- Born: 6 September 1905 Vienna, Austria-Hungary
- Died: December 30, 2000 (aged 95)
- Occupations: scientist, professor
- Spouse: Frances Page Burger (m. 1935)

Academic background
- Education: Ph.D., University of Vienna, 1928
- Thesis: Synthesis of Benzoisoquinoline Alkaloids
- Doctoral advisor: Ernest Späth

Academic work
- Discipline: Medicinal chemistry
- Institutions: Drug Addiction Laboratory, National Research Council University of Virginia

= Alfred Burger =

Alfred Burger (6 September 1905 - 30 December 2000) was a prominent chemist and a pioneer in medical chemistry. Burger was born in Vienna, the capital of the Austro-Hungarian Empire, on 6 September 1905. He was the son of S. L. Burger (a civil servant) and Clariss Burger.

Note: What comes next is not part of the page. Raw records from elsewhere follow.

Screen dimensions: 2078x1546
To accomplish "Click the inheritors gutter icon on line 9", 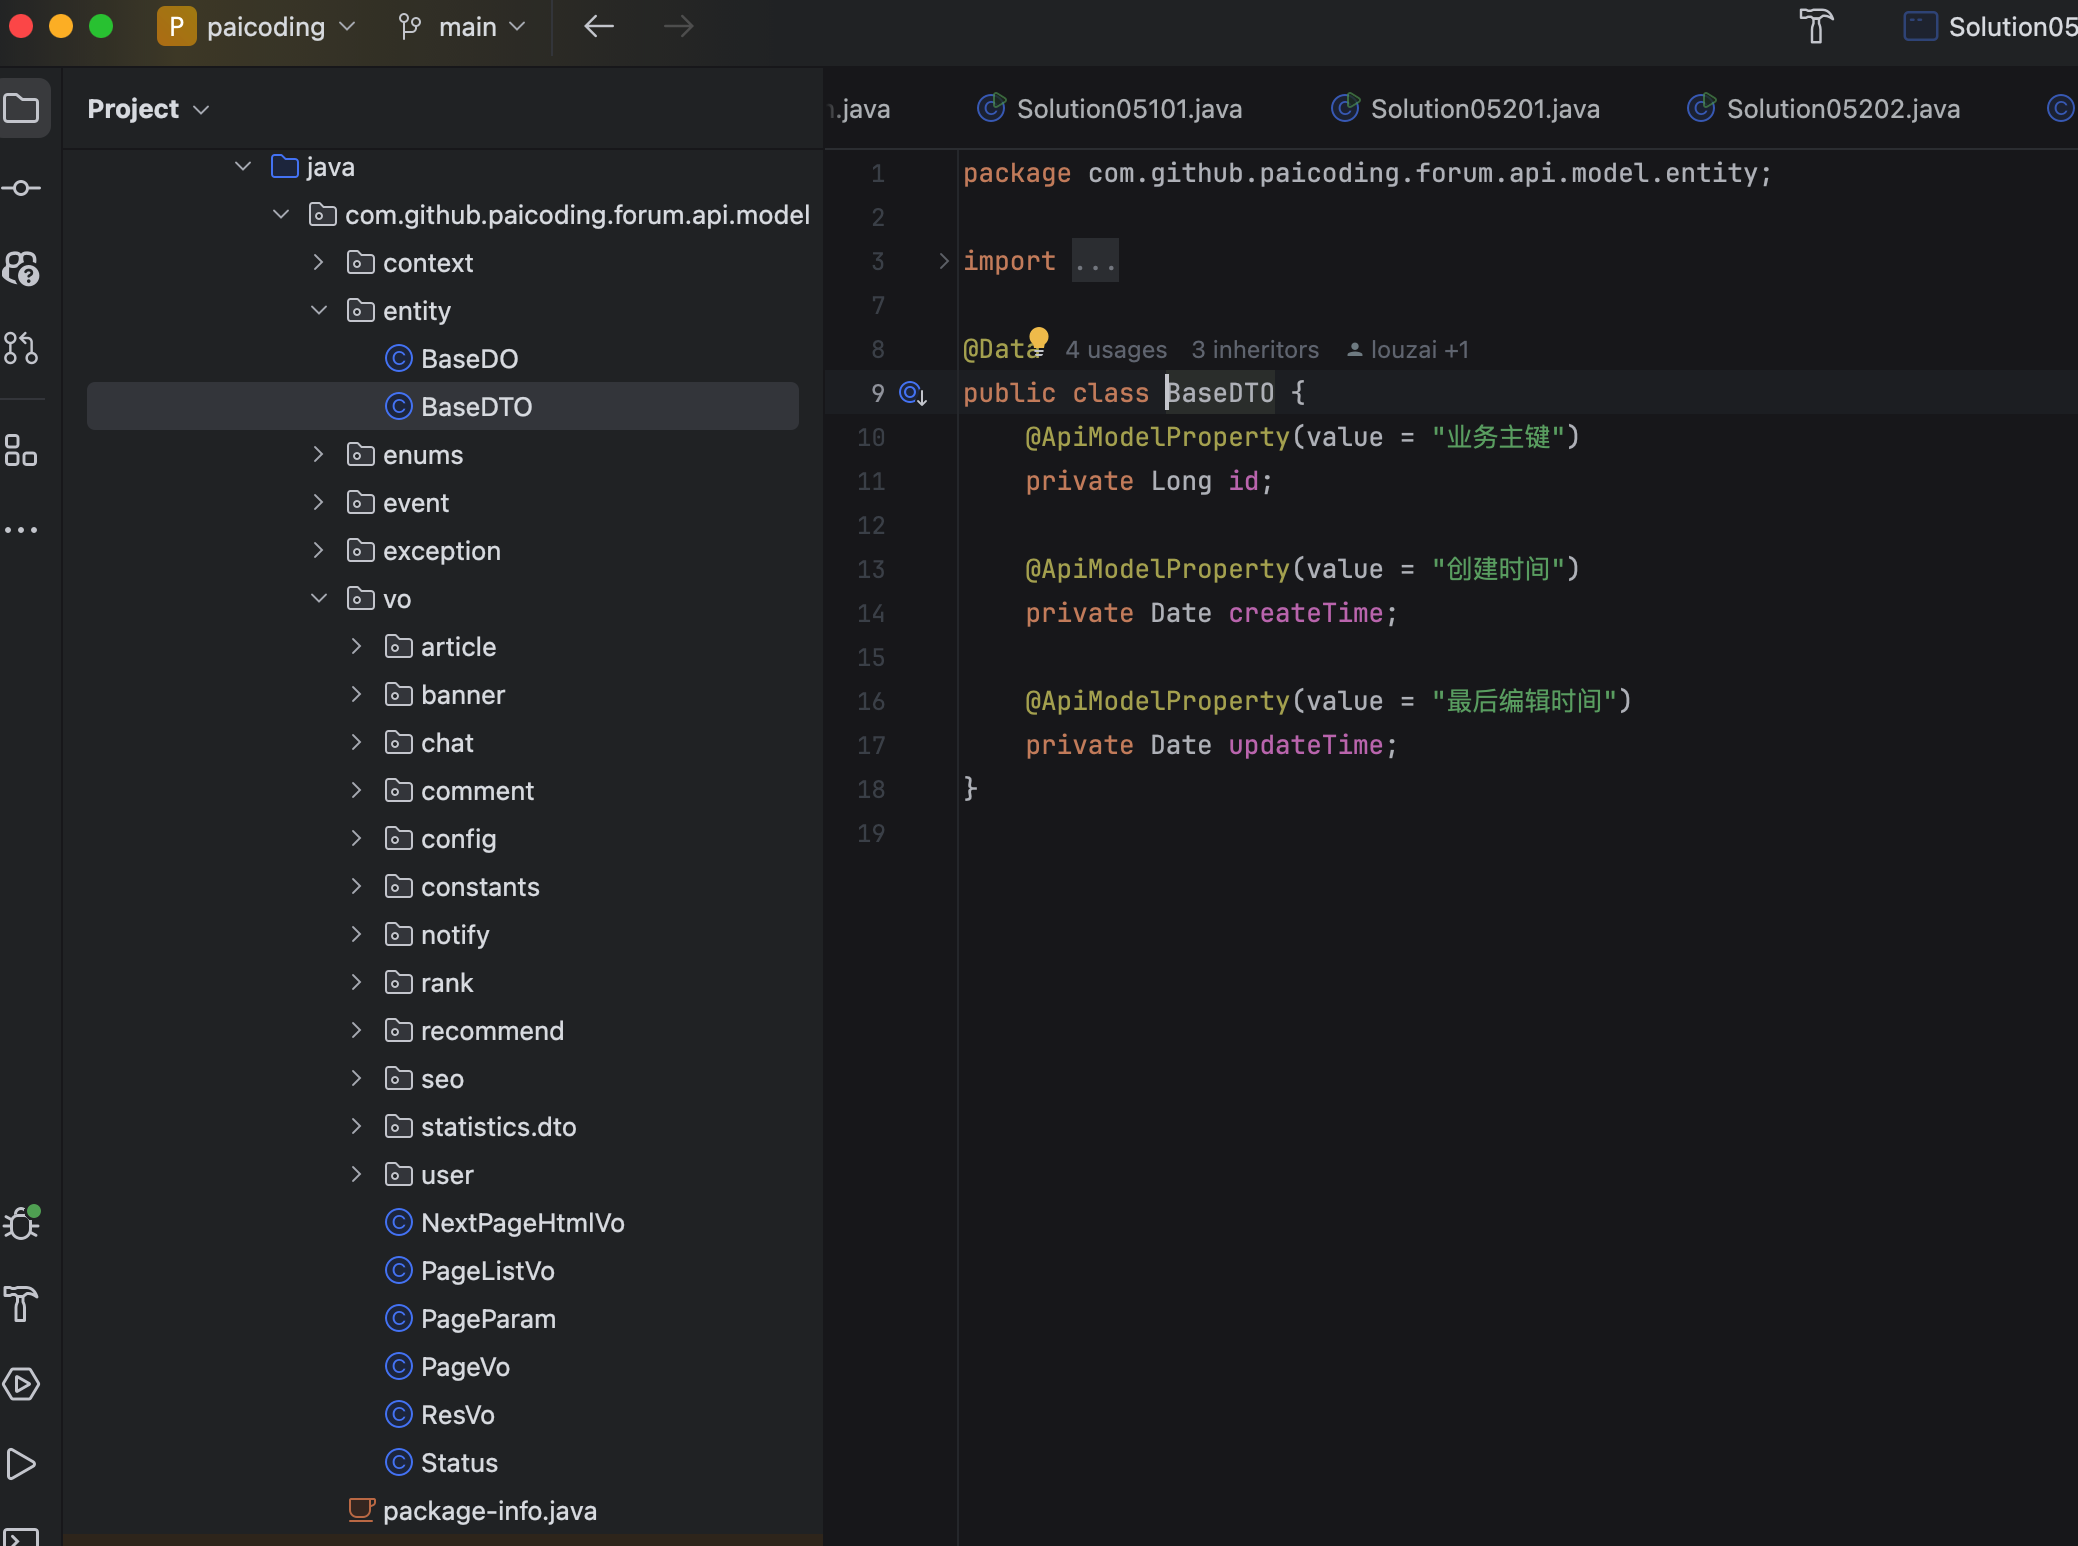I will click(912, 393).
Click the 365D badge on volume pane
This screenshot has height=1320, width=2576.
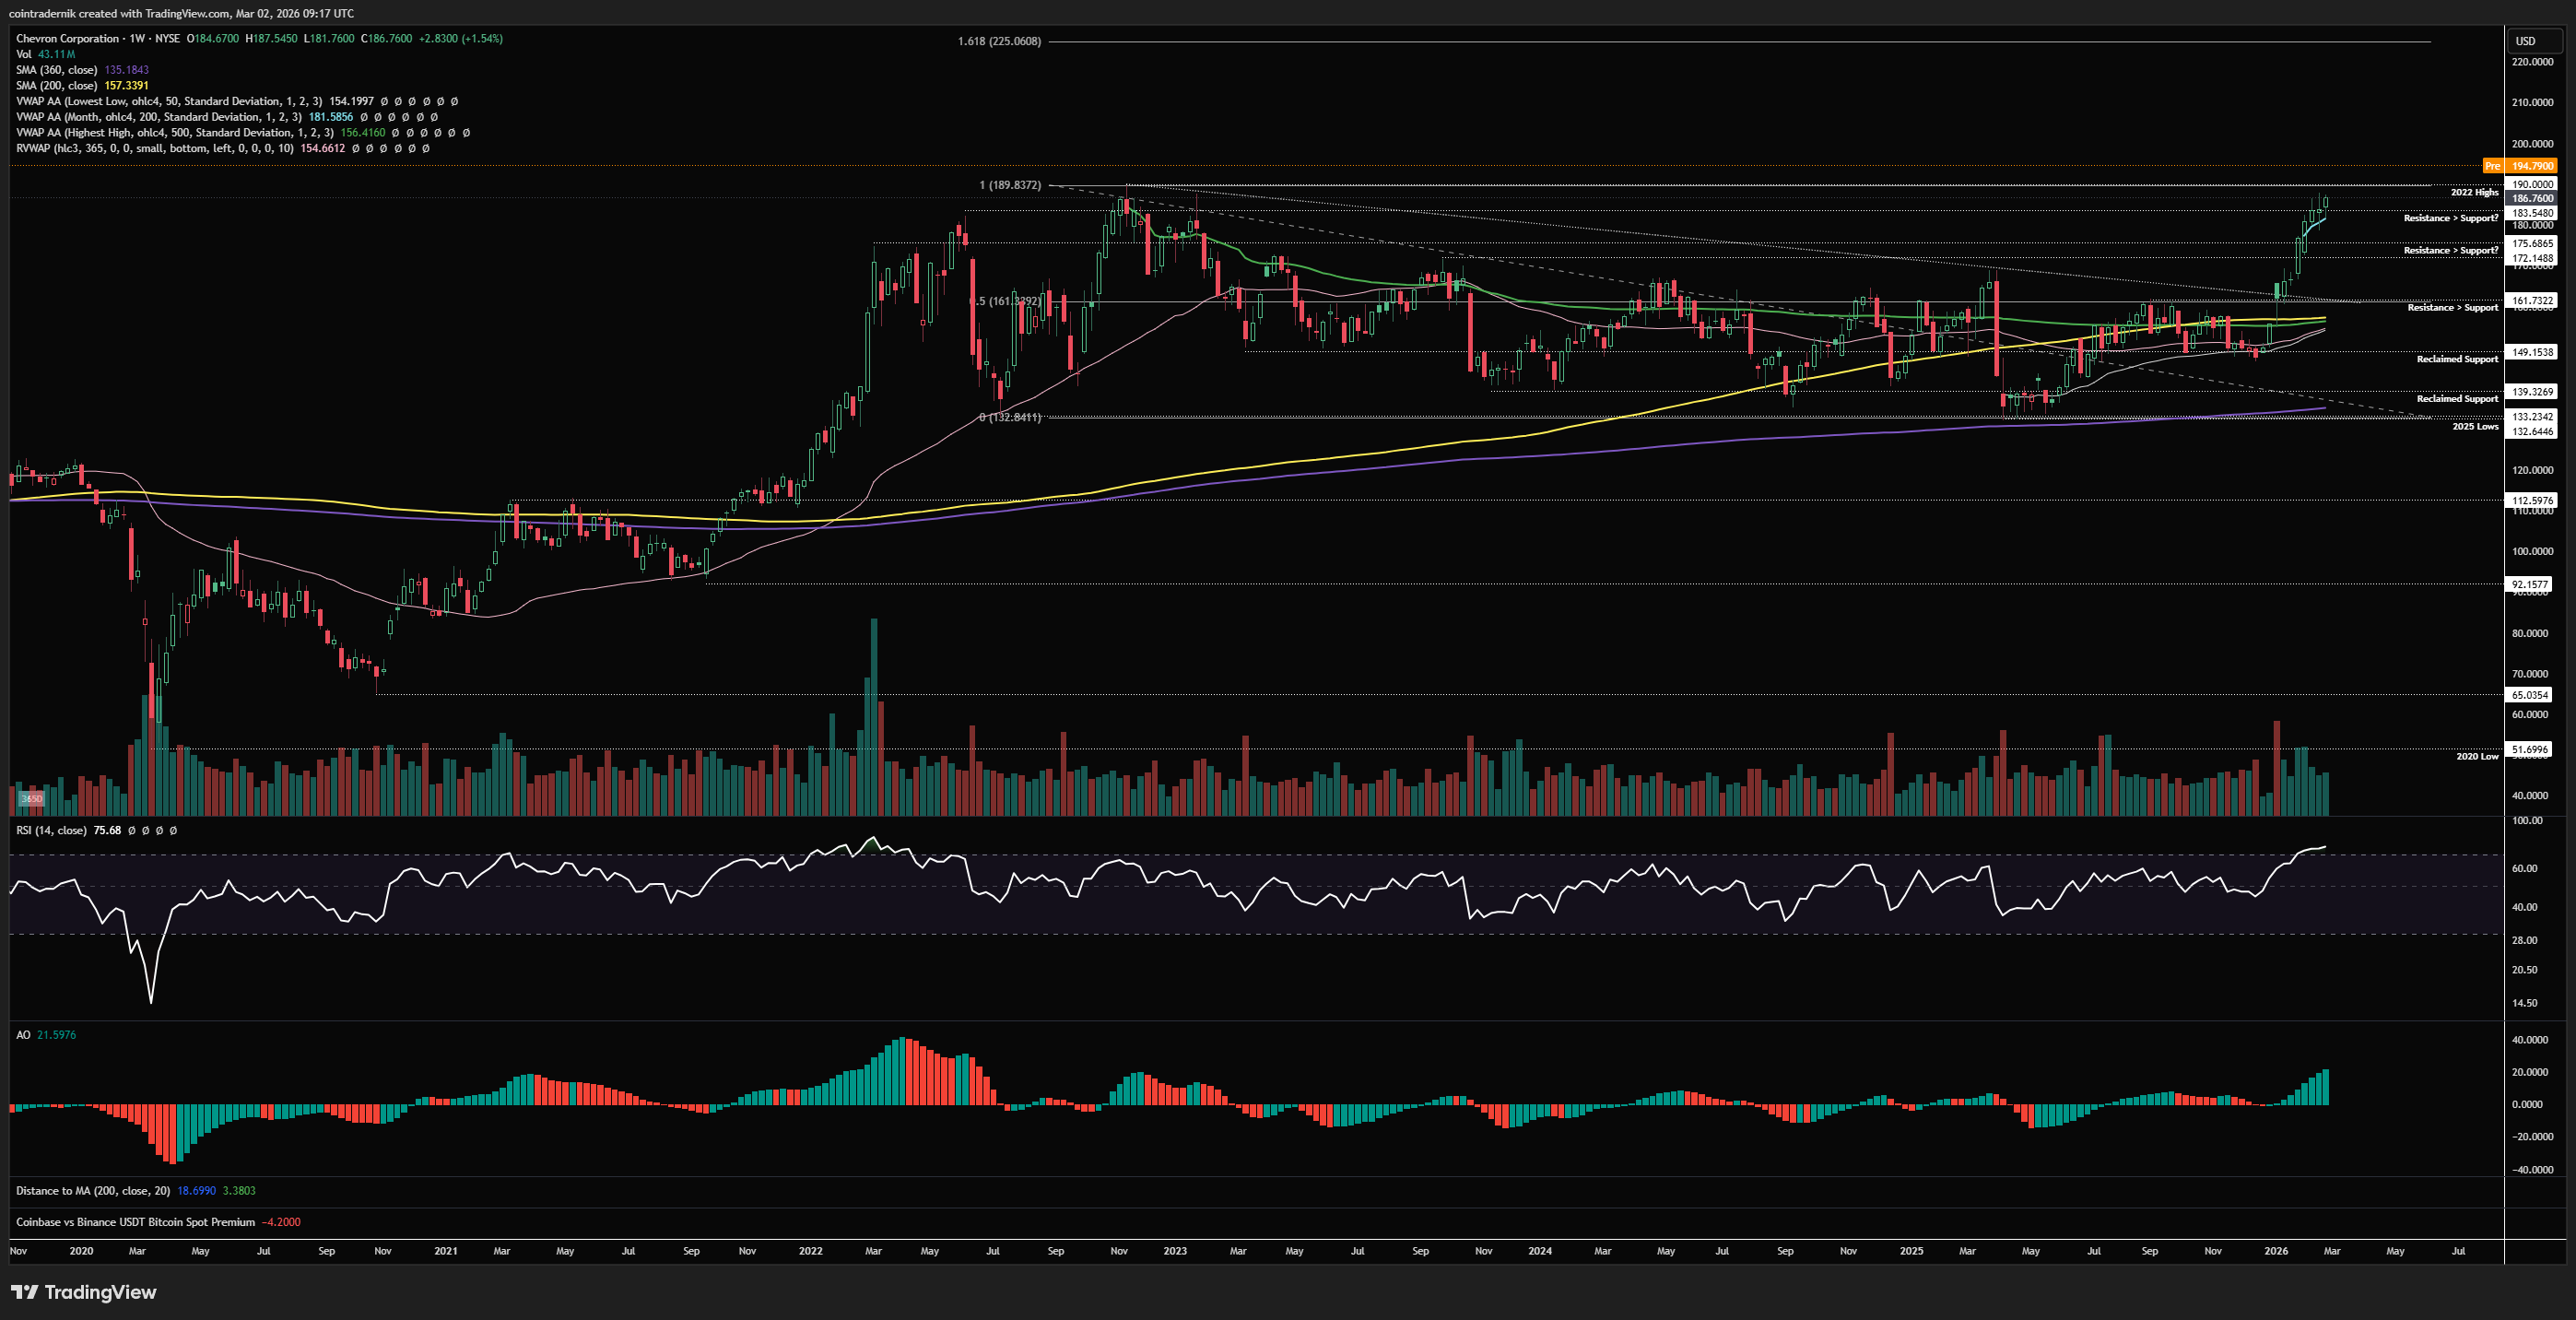point(32,799)
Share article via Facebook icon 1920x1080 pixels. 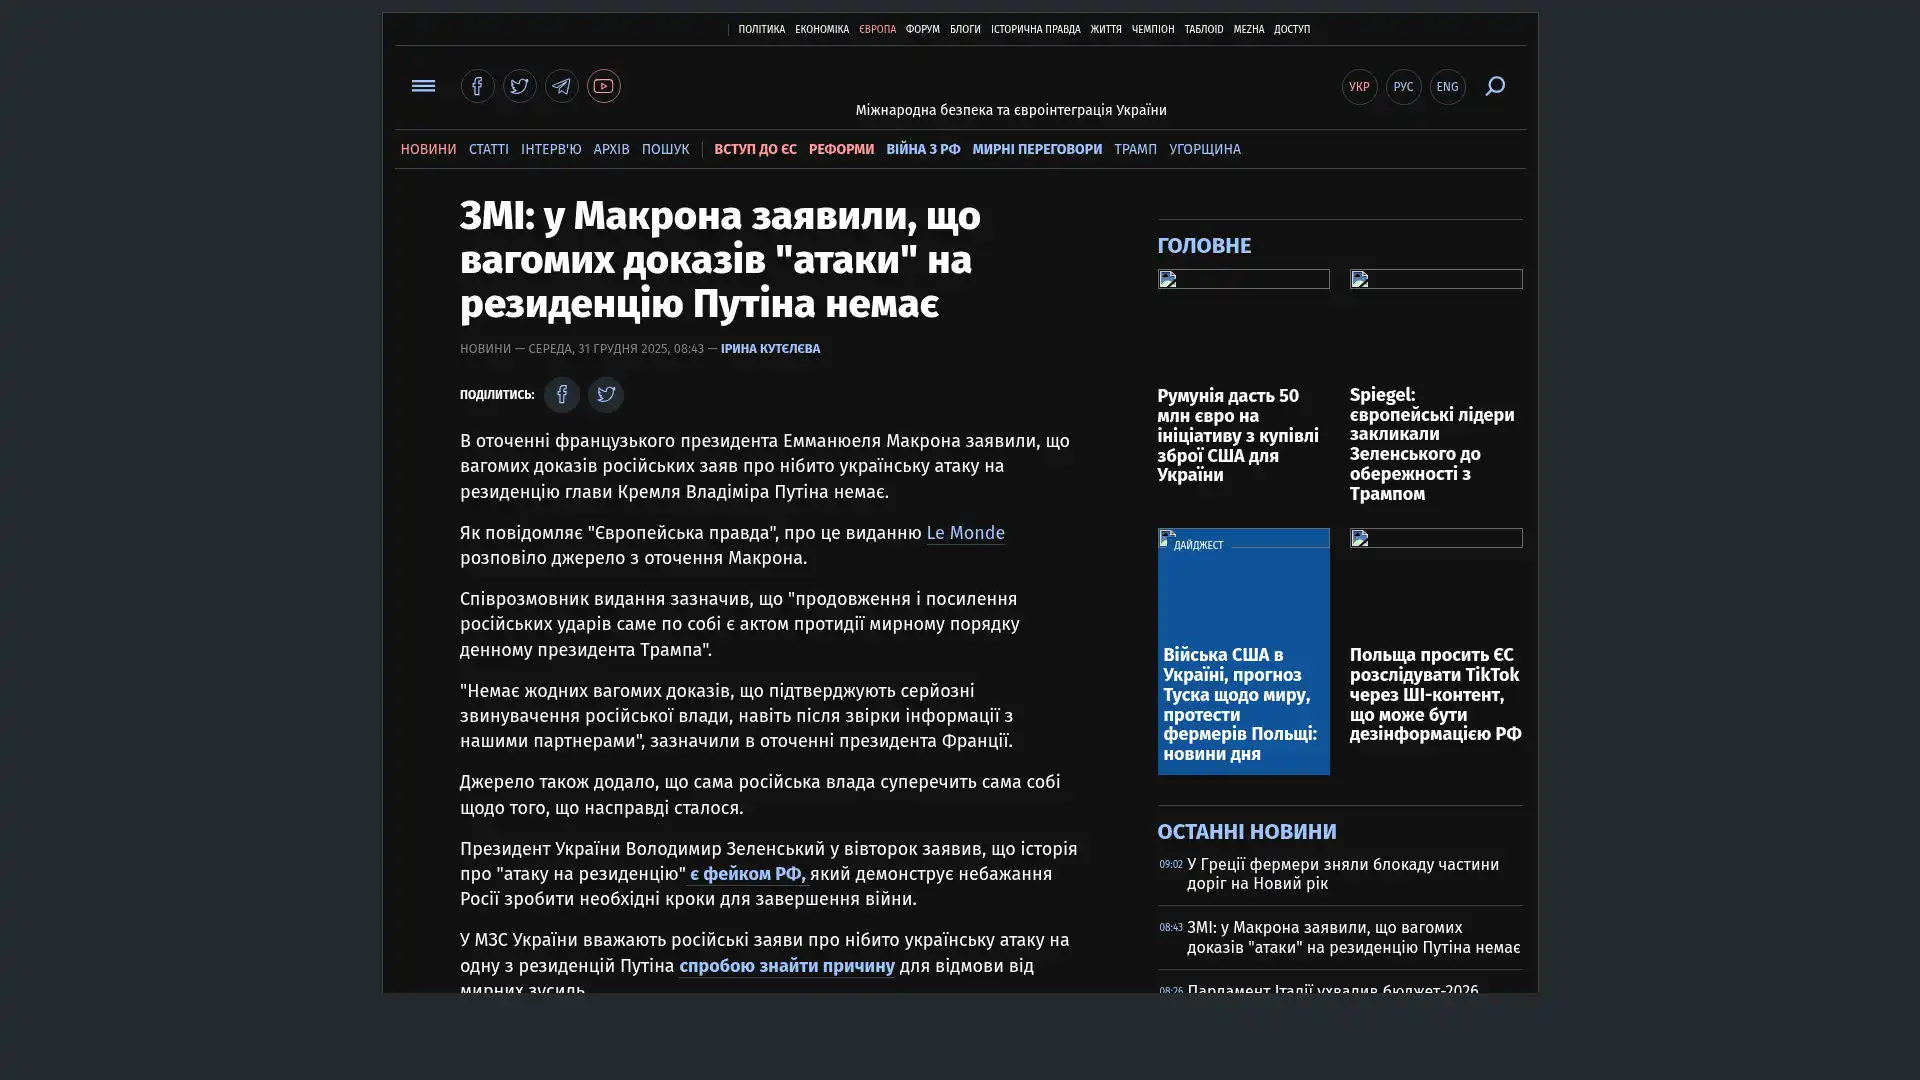tap(561, 395)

He received a Ph.D. degree from the University of Vienna in 1928. His dissertation was entitled, "Synthesis of Benzylisoquinoline Alkaloids." He traveled to the University of Virginia as a postdoctoral fellow synthesizing morphine analogs with minimal addictive properties. He worked as a research chemist in Switzerland before emigrating to the United States in 1929. He then became a research associate at the Drug Addiction Laboratory of the National Research Council at the University of Virginia where he conducted research on the chemistry of opium alkaloids and the synthesis of morphine substitutes. In 1938, he joined the faculty of University of Virginia where he remained until 1970. He reached the rank of full professor in 1952.

His research activities with a staff of 40 graduate and 33 postdoctoral students included studies on the design and synthesis of analgesic, chemotherapeutic, and antidepressant drugs. One of his synthetic compounds was developed as a widely used clinical antidepressant under the name of tranylcypromine.

In the 1950s, Burger defined the principles of medicinal chemistry when he wrote its first-ever textbook, Burger's Medicinal Chemistry and Drug Discovery, which has had at least six editions. Burger also became the first editor of the Journal of Medicinal Chemistry.

He founded the Journal of Medicinal Chemistry in 1958 and served as its editor for 14 years. He also served as editor of Medicinal Chemistry Research and as chairman of the ACS Division of Medicinal Chemistry.

Burger authored over 200 papers and numerous books. His other books include Understanding Medications; Searching, Teaching & Writing-What Fun; Drugs & People; Drugs Affecting the Peripheral Nervous System; and Drugs Affecting the Central Nervous System.

== Awards and honors ==
Alfred Burger received the Louis Pasteur Medal of the French Pasteur Institute in 1953. In 1977, he received an honorary degree from the Philadelphia College of Pharmacy and Science, as well as the Smissman Award from the American Chemical Society. He has also received the Award in Medicinal Chemistry from the American Pharmaceutical Association. He was inducted into the American Chemical Society Division of Medicinal Chemistry Hall of Fame in 1977. GlaxoSmithKline established the Alfred Burger Award in Medicinal Chemistry in 1978 in his honor.

==Personal==
Alfred Burger was married to Frances Page Burger since 1935. He had Parkinson's disease. He died on December 30, 2000, at the age of 95.